Most agent benchmarks assume a perfect world. Tools return clean data. APIs respond instantly. Nothing goes wrong.

Production doesn't work that way.

Real systems time out. APIs rate-limit. Data gets silently truncated, stale, or corrupted. An agent that can only reason under ideal conditions is brittle the moment it leaves the lab.
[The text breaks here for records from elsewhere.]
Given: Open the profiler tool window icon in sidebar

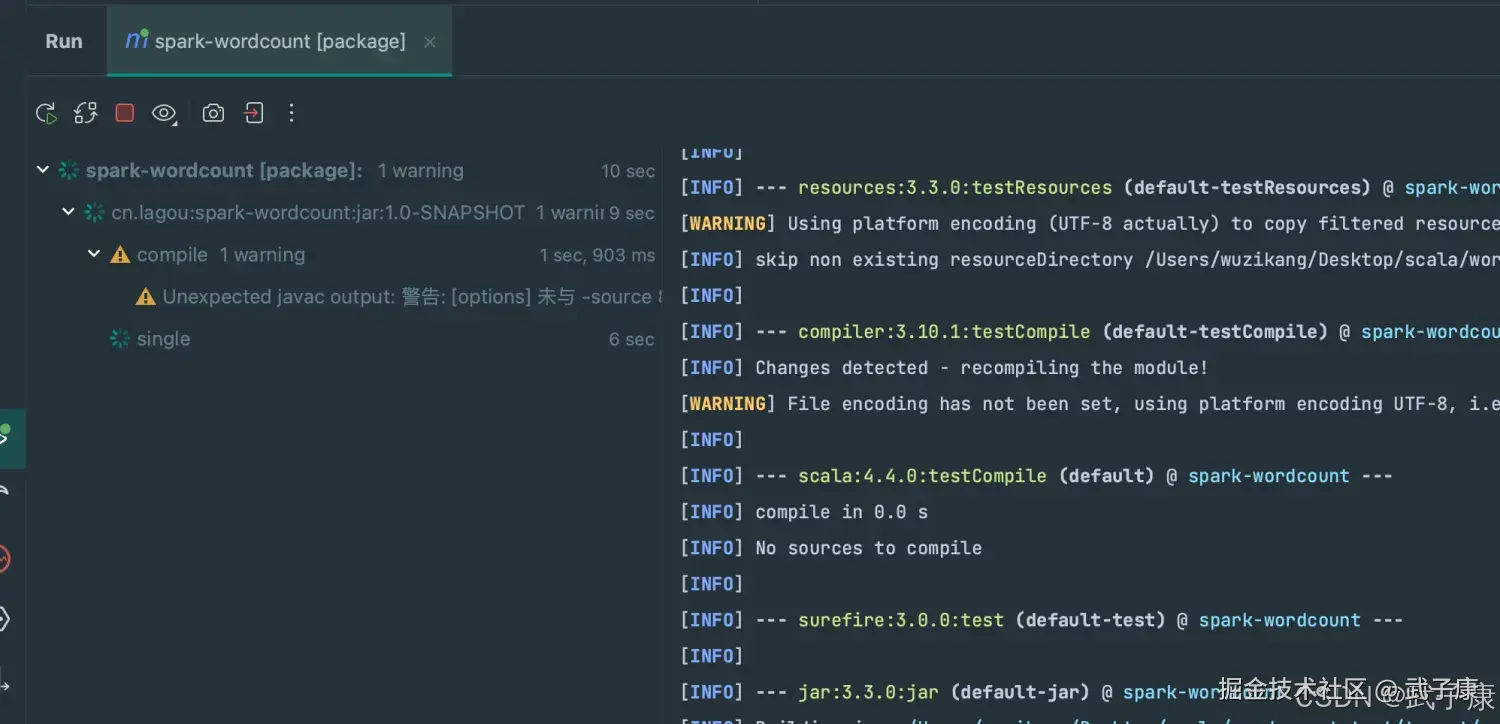Looking at the screenshot, I should click(5, 559).
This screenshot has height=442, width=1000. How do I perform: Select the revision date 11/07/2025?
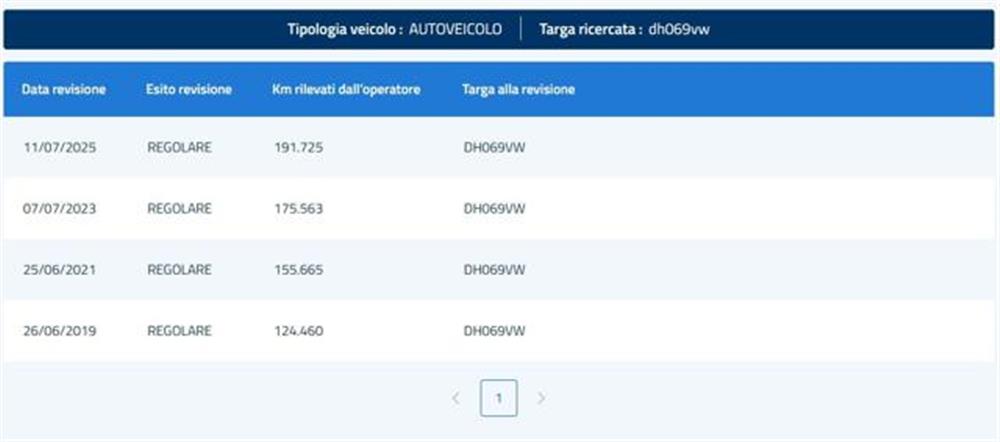tap(60, 148)
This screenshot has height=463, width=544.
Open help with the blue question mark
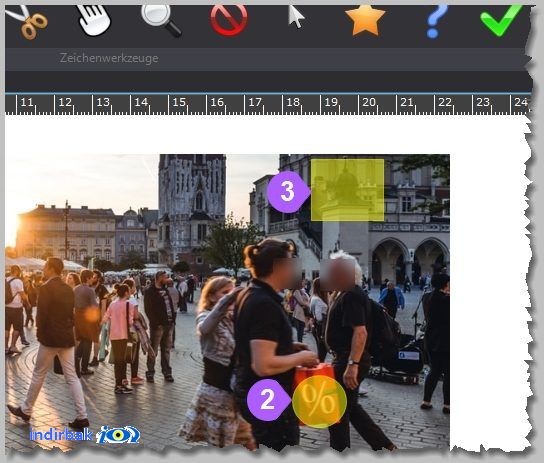pyautogui.click(x=436, y=22)
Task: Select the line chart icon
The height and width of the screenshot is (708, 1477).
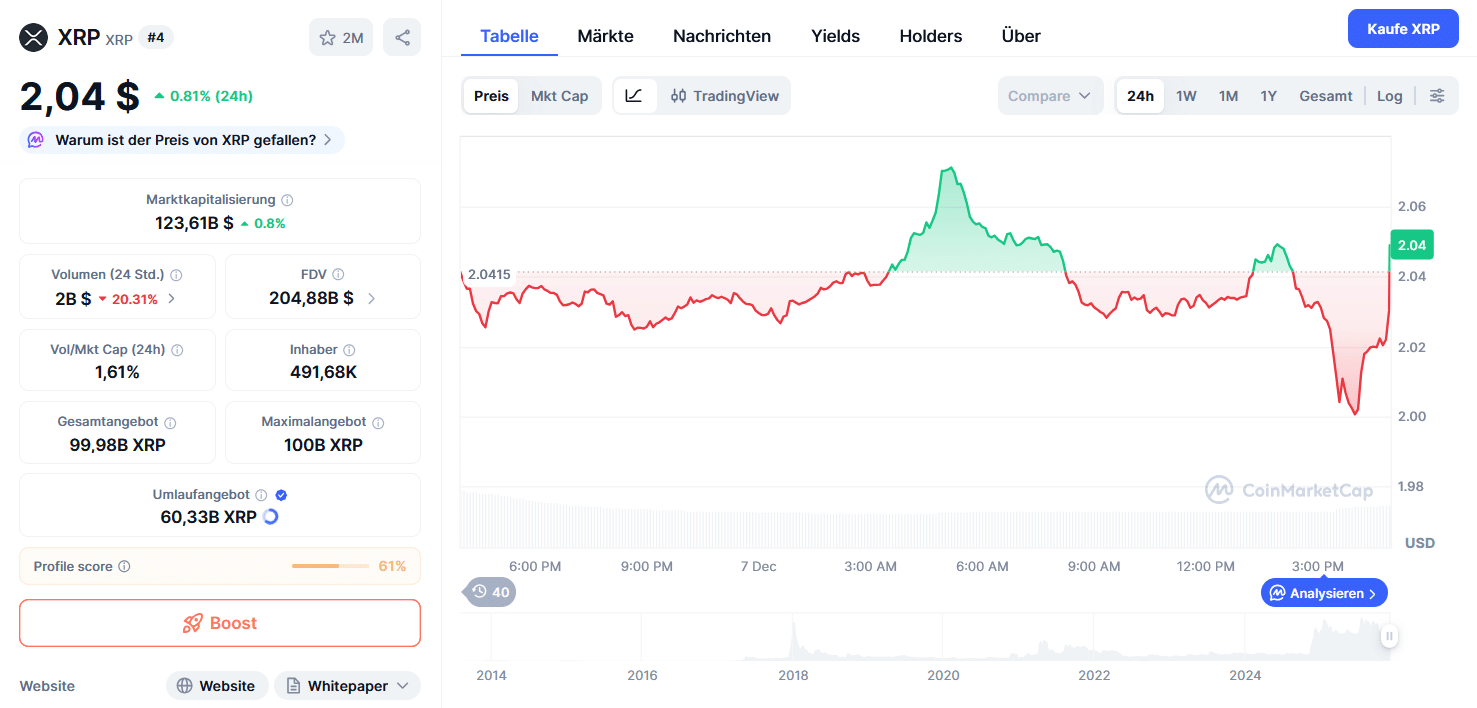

ChaosAgent fills this gap. It is a deterministic, reproducible benchmark that tests whether an LLM agent can reason its way through unreliable tool responses to still arrive at the correct answer. It is also designed as an RL training environment — shaped rewards, tiered curriculum, and deterministic grading make it stable enough to actually train on.


Table of Contents


Core Concept

The benchmark is organized around three escalating failure modes:

Task Core Challenge
task1 Recover from a single bad retrieval path
task2 Reconcile conflicting evidence across multiple tools
task3 Adapt under cascading, repeated failures

Every scenario poses a question with a hidden answer key. Tools execute against a real per-episode workspace — not hardcoded string payloads — so the environment is reproducible without being gameable. The workspace is backed by:

  • SQLite tables for structured data
  • An indexed document corpus
  • Synthetic URLs and internal APIs
  • Virtual files, notes, reports, notifications, and tickets

Benchmark Tasks

Task Focus Scenario pool Max steps What the grader rewards
task1 Recover from one bad retrieval path warmup + beginner 6 Correctness, switching away from failing calls, efficient retrieval
task2 Reconcile conflicting evidence intermediate 8 Correctness, cross-validation, compute and verification usage
task3 Adapt under repeated faults expert 10 Correctness, resilience, verification, evidence management

Task guidance is embedded in reset metadata so an LLM agent understands what recovery behavior is expected without seeing the hidden answer.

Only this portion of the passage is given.